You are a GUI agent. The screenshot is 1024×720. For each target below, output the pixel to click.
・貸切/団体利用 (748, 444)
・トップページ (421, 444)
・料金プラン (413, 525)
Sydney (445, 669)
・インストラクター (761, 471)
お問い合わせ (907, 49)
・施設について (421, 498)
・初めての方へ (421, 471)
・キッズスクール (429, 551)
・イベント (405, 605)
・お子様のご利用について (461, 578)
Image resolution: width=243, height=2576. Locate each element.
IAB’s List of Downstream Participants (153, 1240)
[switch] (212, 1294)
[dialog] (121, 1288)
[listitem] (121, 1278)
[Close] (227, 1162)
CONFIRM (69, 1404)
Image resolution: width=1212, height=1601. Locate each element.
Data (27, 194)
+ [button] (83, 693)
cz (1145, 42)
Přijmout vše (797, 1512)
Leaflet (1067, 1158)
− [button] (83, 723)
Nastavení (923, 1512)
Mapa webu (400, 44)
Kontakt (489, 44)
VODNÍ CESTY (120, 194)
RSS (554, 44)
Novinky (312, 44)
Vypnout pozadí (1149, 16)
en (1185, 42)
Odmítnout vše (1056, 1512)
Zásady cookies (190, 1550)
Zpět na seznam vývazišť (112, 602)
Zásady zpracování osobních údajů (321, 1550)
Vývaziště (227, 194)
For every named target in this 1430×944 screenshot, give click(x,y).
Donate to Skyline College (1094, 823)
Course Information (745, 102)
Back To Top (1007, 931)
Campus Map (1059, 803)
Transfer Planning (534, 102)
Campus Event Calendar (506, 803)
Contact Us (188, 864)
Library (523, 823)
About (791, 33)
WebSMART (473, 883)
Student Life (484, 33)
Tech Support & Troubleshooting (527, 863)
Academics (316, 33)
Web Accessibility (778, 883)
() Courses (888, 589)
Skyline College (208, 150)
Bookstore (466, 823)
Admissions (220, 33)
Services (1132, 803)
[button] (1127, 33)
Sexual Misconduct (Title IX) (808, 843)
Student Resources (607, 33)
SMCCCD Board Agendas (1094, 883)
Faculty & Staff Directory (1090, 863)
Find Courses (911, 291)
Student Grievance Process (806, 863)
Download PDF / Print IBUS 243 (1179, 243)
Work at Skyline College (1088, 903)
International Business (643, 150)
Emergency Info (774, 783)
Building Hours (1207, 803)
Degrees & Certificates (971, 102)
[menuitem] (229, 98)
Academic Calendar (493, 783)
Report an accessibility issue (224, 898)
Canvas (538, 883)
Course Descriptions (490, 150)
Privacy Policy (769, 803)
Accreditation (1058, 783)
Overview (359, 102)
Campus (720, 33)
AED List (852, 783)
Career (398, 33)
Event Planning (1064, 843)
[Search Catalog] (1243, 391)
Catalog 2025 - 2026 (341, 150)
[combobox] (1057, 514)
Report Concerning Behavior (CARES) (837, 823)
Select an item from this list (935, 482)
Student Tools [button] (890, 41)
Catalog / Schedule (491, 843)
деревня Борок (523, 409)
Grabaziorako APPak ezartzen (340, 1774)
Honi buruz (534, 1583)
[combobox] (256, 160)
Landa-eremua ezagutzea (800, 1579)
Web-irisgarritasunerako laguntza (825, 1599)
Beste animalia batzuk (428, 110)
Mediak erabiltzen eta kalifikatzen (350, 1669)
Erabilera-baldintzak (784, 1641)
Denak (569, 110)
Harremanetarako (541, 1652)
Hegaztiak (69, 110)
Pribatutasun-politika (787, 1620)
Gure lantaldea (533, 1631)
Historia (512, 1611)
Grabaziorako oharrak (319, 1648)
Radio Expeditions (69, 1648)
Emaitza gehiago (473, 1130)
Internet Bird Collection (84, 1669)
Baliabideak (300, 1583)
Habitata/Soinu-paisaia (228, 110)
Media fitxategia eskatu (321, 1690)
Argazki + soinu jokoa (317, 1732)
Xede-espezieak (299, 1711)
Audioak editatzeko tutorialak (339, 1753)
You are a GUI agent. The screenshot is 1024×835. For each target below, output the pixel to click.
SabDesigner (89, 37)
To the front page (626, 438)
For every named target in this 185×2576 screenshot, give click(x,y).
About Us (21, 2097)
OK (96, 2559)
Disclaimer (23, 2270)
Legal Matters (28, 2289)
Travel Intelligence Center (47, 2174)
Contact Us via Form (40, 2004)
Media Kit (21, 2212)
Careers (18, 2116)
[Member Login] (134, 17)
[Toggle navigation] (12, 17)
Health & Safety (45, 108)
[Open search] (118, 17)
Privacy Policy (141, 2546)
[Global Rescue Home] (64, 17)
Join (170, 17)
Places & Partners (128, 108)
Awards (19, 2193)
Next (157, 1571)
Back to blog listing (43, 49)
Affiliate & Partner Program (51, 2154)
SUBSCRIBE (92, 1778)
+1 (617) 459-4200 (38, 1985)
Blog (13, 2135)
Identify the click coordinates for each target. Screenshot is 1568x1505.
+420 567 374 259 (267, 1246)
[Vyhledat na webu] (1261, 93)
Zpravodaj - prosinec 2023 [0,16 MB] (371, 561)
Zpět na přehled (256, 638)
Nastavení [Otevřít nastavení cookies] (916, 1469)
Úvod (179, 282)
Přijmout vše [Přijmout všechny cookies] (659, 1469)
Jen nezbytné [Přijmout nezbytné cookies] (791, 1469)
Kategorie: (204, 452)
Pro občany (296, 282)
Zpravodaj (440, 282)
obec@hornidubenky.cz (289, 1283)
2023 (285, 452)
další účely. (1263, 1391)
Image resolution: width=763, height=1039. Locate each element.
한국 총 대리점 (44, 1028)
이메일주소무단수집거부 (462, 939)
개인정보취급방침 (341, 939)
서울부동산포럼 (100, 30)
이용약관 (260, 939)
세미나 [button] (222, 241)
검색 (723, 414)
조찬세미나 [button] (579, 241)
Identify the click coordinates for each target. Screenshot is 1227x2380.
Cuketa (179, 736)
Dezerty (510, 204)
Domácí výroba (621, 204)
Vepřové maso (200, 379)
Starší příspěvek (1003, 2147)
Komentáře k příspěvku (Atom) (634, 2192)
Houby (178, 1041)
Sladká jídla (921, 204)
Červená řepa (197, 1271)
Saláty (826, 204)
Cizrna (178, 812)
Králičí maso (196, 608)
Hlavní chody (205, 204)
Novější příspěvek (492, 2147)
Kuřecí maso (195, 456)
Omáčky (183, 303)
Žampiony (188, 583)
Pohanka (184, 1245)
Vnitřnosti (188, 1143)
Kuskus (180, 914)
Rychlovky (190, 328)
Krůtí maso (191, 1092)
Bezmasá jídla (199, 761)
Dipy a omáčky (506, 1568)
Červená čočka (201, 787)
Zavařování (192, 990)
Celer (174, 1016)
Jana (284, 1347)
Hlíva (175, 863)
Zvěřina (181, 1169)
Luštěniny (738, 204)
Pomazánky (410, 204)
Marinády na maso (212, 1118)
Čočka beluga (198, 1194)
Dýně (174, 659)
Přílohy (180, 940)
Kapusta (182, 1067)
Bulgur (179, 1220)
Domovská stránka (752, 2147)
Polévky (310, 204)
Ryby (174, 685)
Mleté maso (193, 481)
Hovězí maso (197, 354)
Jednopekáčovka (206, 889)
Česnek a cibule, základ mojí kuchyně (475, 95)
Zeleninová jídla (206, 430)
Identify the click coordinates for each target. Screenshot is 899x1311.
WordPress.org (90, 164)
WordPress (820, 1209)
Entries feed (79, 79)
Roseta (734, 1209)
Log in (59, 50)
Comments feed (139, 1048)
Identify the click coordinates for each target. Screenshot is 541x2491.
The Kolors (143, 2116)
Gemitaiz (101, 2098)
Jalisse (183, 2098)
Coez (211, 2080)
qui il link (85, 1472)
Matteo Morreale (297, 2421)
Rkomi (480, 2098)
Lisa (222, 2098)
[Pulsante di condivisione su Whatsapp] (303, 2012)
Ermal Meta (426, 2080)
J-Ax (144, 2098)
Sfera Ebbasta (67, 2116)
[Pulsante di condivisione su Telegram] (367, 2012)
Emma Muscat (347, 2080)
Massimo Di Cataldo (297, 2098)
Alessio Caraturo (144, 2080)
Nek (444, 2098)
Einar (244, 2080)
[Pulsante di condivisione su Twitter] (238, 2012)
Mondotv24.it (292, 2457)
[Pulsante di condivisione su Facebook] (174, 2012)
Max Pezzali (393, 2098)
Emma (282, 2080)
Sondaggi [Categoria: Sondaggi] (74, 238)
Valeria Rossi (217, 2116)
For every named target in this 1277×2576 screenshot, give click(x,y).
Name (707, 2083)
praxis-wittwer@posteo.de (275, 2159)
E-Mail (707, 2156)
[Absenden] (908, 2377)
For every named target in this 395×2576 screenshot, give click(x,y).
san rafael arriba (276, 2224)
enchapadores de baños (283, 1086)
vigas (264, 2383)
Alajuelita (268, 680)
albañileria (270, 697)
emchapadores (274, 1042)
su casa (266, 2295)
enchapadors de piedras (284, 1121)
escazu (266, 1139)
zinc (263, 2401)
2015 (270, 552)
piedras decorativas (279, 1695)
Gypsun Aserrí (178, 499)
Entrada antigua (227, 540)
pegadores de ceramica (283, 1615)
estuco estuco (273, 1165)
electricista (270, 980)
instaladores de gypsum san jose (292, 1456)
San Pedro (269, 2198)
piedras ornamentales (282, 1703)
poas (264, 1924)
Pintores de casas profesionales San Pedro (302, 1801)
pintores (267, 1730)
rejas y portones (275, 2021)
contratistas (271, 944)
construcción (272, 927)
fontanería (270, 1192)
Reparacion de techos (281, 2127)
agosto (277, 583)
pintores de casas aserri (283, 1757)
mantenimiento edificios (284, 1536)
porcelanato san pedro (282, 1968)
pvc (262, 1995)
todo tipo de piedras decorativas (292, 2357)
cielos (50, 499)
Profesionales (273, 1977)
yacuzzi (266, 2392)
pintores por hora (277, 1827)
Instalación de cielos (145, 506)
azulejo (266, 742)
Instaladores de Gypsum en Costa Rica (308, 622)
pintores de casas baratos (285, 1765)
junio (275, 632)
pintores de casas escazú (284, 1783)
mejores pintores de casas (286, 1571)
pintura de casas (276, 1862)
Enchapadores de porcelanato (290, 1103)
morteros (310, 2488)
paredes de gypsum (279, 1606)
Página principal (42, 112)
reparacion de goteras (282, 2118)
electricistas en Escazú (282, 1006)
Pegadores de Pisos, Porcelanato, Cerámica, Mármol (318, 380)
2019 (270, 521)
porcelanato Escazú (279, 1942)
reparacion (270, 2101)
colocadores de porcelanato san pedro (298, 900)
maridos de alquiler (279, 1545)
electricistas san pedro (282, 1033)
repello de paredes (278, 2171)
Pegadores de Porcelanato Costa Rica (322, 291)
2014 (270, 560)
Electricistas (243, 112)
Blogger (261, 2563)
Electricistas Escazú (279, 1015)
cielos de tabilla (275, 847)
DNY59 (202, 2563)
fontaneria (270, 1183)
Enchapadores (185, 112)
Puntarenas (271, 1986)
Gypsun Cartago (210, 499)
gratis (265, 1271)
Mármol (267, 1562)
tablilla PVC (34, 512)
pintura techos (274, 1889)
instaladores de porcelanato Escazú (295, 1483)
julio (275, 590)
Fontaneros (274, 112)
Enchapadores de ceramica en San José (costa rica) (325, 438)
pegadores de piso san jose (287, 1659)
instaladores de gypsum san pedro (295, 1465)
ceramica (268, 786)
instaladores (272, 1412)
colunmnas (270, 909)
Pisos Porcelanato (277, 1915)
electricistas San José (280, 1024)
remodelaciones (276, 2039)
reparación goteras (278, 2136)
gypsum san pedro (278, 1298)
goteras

------------------------------------

EXERCISE DESCRIPTION: Return the lines of the entries unchanged, starting at the line that contains "instaladores de gypsum san jose (292, 1456)" and ending at the last line of the entries.

RESPONSE:
instaladores de gypsum san jose (292, 1456)
San Pedro (269, 2198)
piedras ornamentales (282, 1703)
poas (264, 1924)
Pintores de casas profesionales San Pedro (302, 1801)
pintores (267, 1730)
rejas y portones (275, 2021)
contratistas (271, 944)
construcción (272, 927)
fontanería (270, 1192)
Reparacion de techos (281, 2127)
agosto (277, 583)
pintores de casas aserri (283, 1757)
mantenimiento edificios (284, 1536)
porcelanato san pedro (282, 1968)
pvc (262, 1995)
todo tipo de piedras decorativas (292, 2357)
cielos (50, 499)
Profesionales (273, 1977)
yacuzzi (266, 2392)
pintores por hora (277, 1827)
Instalación de cielos (145, 506)
azulejo (266, 742)
Instaladores de Gypsum en Costa Rica (308, 622)
pintores de casas baratos (285, 1765)
junio (275, 632)
pintores de casas escazú (284, 1783)
mejores pintores de casas (286, 1571)
pintura de casas (276, 1862)
Enchapadores de porcelanato (290, 1103)
morteros (310, 2488)
paredes de gypsum (279, 1606)
Página principal (42, 112)
reparacion de goteras (282, 2118)
electricistas en Escazú (282, 1006)
Pegadores de Pisos, Porcelanato, Cerámica, Mármol (318, 380)
2019 (270, 521)
porcelanato Escazú (279, 1942)
reparacion (270, 2101)
colocadores de porcelanato san pedro (298, 900)
maridos de alquiler (279, 1545)
electricistas san pedro (282, 1033)
repello de paredes (278, 2171)
Pegadores de Porcelanato Costa Rica (322, 291)
2014 (270, 560)
Electricistas (243, 112)
Blogger (261, 2563)
Electricistas Escazú (279, 1015)
cielos de tabilla (275, 847)
DNY59 (202, 2563)
fontaneria (270, 1183)
Enchapadores (185, 112)
Puntarenas (271, 1986)
Gypsun Cartago (210, 499)
gratis (265, 1271)
Mármol (267, 1562)
tablilla PVC (34, 512)
pintura techos (274, 1889)
instaladores de porcelanato Escazú (295, 1483)
julio (275, 590)
Fontaneros (274, 112)
Enchapadores de ceramica en San José (costa rica) (325, 438)
pegadores de piso san jose (287, 1659)
instaladores de gypsum san pedro (295, 1465)
ceramica (268, 786)
instaladores (272, 1412)
colunmnas (270, 909)
Pisos Porcelanato (277, 1915)
electricistas San José (280, 1024)
remodelaciones (276, 2039)
reparación goteras (278, 2136)
gypsum san pedro (278, 1298)
goteras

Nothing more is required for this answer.